セックスは大好きだ。イルカ先生との、恋人の、本当のセックスはどんなものにも代え難いと思う。
それでも俺達は忍で、木ノ葉の状況もまだまだキツイ。長期任務に出たことだって今回が初めてじゃない。会えない夜は多く、愉しめる夜は少ない。
だから現実的に、性欲が溜まったからといって即セックス! なんてできるわけがなく、俺達は今でも普通にオナニーを楽しむ。
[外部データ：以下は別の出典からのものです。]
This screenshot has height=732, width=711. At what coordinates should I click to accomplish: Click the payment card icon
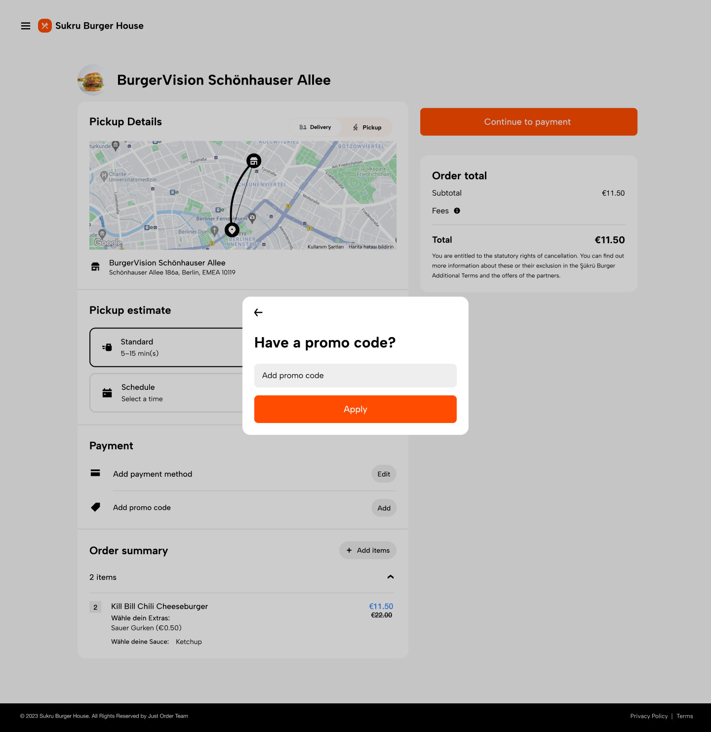click(96, 473)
俺は大好きなイルカ先生にあれやこれやしちゃう妄想をしてシコる。俺の妄想の中でイルカ先生はもう何度も大変なことになっちゃってるよ。凄いよ。相当大変なことになっちゃってるから。あとたまに収集付かなくなる時あるから!
んで、イルカ先生はイルカ先生で大好きな俺にあれやこれやされちゃう妄想をしてシコる。イルカ先生の妄想も勿論凄いよ。報告してもらってると、ジ・Oったらその妄想力でどこまで羽ばたくつもりなの!って思わず突っ込みたくなる時あるから。たまに超感動巨編とか出てくるから! あと、何気にシリーズものもあったりするから!
だって上級オナニストだし、俺とイルカ先生。
まだまだ現役の上級オナニストよ? 他の追随なんて許さないよ?
今でも俺達、胸を張って言える。
オナニーだいすき!!
オナニーには夢がある。自由がある。
そして俺達のオナニーには、愛だってあるんだよ。